_Problem to work on_: An exact copy of each record is required.
++++ Information provided ++++
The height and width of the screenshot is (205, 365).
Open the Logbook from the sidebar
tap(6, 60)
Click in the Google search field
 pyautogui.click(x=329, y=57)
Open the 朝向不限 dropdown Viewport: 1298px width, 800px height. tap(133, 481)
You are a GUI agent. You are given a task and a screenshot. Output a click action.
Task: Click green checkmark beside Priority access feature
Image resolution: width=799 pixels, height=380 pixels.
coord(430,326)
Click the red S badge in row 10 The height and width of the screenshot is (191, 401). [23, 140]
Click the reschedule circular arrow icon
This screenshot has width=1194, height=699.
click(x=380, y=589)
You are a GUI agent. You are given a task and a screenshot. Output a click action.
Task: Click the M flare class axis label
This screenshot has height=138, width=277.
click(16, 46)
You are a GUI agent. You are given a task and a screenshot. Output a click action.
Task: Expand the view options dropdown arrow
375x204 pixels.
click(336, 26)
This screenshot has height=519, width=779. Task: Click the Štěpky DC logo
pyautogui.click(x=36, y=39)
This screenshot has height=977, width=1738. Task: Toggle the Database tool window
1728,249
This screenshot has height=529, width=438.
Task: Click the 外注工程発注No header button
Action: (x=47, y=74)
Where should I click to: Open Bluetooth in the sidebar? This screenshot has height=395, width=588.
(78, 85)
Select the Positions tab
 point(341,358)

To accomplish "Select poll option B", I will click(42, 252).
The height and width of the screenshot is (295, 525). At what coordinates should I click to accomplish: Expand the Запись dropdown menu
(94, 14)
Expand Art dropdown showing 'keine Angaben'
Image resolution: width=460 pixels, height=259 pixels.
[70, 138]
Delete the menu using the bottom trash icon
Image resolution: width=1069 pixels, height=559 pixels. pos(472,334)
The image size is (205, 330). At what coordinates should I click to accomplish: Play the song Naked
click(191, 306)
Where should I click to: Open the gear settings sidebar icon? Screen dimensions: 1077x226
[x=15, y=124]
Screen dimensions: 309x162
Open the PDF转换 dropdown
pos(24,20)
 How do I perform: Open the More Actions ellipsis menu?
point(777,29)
++++
_Exercise result_:
The height and width of the screenshot is (205, 365).
Open the Logbook from the sidebar
tap(6, 60)
Click in the Google search field
 pyautogui.click(x=329, y=57)
Open the 朝向不限 dropdown Viewport: 1298px width, 800px height. tap(133, 481)
You are a GUI agent. You are given a task and a screenshot. Output a click action.
Task: Click green checkmark beside Priority access feature
Image resolution: width=799 pixels, height=380 pixels.
coord(430,326)
Click the red S badge in row 10 The height and width of the screenshot is (191, 401). [23, 140]
Click the reschedule circular arrow icon
This screenshot has width=1194, height=699.
click(x=380, y=589)
You are a GUI agent. You are given a task and a screenshot. Output a click action.
Task: Click the M flare class axis label
This screenshot has height=138, width=277.
click(16, 46)
You are a GUI agent. You are given a task and a screenshot. Output a click action.
Task: Expand the view options dropdown arrow
375x204 pixels.
click(336, 26)
This screenshot has height=519, width=779. Task: Click the Štěpky DC logo
pyautogui.click(x=36, y=39)
This screenshot has height=977, width=1738. Task: Toggle the Database tool window
1728,249
This screenshot has height=529, width=438.
Task: Click the 外注工程発注No header button
Action: (x=47, y=74)
Where should I click to: Open Bluetooth in the sidebar? This screenshot has height=395, width=588.
(78, 85)
Select the Positions tab
 point(341,358)

To accomplish "Select poll option B", I will click(42, 252).
The height and width of the screenshot is (295, 525). At what coordinates should I click to accomplish: Expand the Запись dropdown menu
(94, 14)
Expand Art dropdown showing 'keine Angaben'
Image resolution: width=460 pixels, height=259 pixels.
[70, 138]
Delete the menu using the bottom trash icon
Image resolution: width=1069 pixels, height=559 pixels. pos(472,334)
The image size is (205, 330). At what coordinates should I click to accomplish: Play the song Naked
click(191, 306)
Where should I click to: Open the gear settings sidebar icon? Screen dimensions: 1077x226
[x=15, y=124]
Screen dimensions: 309x162
Open the PDF转换 dropdown
pos(24,20)
 How do I perform: Open the More Actions ellipsis menu?
point(777,29)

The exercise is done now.